International Association
for Cryptologic Research

This paper presents a fast method to compute algebraic norms of integral elements of smooth-degree cyclotomic fields, and, more generally, smooth-degree Galois number fields with commutative Galois groups. The typical scenario arising in $S$-unit searches (for, e.g., class-group computation) is computing a $\Theta(n\log n)$-bit norm of an element of weight $n^{1/2+o(1)}$ in a degree-$n$ field; this method then uses $n(\log n)^{3+o(1)}$ bit operations.
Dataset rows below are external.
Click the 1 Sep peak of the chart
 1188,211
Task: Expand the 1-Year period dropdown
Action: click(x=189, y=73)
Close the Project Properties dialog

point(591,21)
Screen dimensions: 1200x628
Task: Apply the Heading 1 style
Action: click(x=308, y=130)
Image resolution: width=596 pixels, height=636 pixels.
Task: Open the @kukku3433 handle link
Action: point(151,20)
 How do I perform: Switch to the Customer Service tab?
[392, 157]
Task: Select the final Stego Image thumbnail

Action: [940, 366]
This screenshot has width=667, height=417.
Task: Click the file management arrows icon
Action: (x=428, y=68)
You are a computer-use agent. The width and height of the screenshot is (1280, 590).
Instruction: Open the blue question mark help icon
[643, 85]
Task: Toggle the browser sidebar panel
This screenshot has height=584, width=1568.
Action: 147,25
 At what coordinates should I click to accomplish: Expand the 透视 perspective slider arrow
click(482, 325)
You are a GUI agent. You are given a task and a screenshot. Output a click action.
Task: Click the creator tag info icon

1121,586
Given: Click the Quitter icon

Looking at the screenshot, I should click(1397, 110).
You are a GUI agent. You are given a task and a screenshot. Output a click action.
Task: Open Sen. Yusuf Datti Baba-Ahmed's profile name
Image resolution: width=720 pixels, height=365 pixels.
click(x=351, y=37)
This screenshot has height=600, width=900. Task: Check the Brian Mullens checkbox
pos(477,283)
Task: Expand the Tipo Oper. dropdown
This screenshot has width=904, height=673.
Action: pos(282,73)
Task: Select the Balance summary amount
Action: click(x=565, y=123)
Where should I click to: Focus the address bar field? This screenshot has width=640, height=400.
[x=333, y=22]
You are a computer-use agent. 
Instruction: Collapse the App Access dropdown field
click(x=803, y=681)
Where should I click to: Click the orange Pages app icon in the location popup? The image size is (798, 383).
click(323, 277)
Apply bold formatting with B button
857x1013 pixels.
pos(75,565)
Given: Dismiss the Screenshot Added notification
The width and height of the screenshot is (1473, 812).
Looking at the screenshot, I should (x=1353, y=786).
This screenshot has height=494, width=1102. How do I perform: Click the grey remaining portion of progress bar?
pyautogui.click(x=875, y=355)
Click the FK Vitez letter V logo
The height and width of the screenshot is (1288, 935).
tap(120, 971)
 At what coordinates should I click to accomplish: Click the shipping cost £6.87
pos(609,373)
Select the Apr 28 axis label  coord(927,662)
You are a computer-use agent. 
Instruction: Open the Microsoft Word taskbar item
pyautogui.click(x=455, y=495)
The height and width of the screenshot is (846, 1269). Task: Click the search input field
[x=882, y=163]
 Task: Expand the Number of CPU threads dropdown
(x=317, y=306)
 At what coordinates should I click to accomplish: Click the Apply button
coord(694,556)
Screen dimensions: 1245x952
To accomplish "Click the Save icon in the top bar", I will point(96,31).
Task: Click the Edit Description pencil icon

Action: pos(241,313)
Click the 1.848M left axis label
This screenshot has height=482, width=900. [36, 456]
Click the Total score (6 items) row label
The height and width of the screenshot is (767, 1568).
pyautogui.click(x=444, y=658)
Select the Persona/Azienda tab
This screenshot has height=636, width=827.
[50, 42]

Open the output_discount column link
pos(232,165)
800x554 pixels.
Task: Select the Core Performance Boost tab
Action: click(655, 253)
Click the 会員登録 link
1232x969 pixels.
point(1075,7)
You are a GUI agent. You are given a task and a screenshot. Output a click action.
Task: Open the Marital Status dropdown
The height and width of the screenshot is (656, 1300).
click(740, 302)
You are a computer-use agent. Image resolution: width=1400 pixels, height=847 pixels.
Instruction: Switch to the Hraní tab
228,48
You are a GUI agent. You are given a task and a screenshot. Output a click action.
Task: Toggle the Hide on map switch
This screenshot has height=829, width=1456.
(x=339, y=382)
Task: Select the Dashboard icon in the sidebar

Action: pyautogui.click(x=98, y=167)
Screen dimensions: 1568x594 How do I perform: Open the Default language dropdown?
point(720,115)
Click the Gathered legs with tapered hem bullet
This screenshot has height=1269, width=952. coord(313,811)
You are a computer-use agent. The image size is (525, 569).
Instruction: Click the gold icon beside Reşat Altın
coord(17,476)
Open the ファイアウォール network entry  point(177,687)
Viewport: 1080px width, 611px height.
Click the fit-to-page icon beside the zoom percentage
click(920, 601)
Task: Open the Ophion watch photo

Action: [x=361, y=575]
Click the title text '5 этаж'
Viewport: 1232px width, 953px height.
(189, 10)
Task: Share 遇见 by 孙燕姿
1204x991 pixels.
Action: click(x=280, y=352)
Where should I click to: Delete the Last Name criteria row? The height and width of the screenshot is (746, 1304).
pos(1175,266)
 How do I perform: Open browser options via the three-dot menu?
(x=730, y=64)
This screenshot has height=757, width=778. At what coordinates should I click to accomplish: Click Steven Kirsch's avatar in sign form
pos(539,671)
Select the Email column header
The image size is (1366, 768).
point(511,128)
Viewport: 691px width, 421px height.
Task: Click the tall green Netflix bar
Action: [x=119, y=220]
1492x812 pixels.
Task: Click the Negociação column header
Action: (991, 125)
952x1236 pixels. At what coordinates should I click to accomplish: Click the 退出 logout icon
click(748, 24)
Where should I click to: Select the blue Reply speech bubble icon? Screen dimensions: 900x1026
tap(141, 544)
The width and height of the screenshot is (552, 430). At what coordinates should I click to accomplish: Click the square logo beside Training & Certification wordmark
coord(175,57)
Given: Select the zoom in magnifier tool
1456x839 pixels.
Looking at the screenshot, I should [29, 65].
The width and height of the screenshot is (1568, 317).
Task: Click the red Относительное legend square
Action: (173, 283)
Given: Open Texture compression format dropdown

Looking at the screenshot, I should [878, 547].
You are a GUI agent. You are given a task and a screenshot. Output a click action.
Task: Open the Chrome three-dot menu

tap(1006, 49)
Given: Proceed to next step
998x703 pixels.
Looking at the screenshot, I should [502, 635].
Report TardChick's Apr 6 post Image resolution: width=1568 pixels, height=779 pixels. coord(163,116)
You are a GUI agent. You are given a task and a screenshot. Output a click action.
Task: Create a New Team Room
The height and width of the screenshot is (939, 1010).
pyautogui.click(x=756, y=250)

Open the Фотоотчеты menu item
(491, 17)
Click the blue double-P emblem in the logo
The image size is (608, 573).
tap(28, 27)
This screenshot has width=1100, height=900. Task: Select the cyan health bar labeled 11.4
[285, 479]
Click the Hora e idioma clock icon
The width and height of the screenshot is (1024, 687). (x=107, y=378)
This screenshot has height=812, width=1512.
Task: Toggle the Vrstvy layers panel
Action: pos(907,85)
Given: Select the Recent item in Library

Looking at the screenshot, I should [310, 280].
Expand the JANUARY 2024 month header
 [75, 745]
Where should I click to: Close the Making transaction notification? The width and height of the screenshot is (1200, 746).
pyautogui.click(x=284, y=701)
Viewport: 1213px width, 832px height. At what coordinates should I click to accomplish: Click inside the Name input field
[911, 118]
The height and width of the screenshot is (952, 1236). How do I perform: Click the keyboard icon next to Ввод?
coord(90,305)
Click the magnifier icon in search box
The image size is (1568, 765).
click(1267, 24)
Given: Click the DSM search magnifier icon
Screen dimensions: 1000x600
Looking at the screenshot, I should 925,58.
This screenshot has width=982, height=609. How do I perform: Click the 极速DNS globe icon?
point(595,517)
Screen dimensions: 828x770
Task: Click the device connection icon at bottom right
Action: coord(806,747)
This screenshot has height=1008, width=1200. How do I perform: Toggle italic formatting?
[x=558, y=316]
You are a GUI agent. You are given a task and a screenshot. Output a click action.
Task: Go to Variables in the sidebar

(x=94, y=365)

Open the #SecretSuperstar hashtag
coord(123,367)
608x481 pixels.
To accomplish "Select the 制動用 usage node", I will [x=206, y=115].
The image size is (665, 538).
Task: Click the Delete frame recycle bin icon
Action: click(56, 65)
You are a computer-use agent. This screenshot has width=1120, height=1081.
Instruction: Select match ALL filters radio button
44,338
An $n(\log n)^{O(1)}$ operation count was already known in two easier special cases: norms from power-of-2 cyclotomic fields via towers of power-of-2 cyclotomic subfields, and norms from multiquadratic fields via towers of multiquadratic subfields. This paper handles more general Abelian fields by identifying tower-compatible integral bases supporting fast multiplication; in particular, there is a synergy between tower-compatible Gauss-period integral bases and a fast-multiplication idea from Rader.

As a baseline, this paper also analyzes various standard norm-computation techniques that apply to arbitrary number fields, concluding that all of these techniques use at least $n^2(\log n)^{2+o(1)}$ bit operations in the same scenario, even with fast subroutines for continued fractions and for complex FFTs. Compared to this baseline, algorithms dedicated to smooth-degree Abelian fields find each norm $n/(\log n)^{1+o(1)}$ times faster, and finish norm computations inside $S$-unit searches $n^2/(\log n)^{1+o(1)}$ times faster.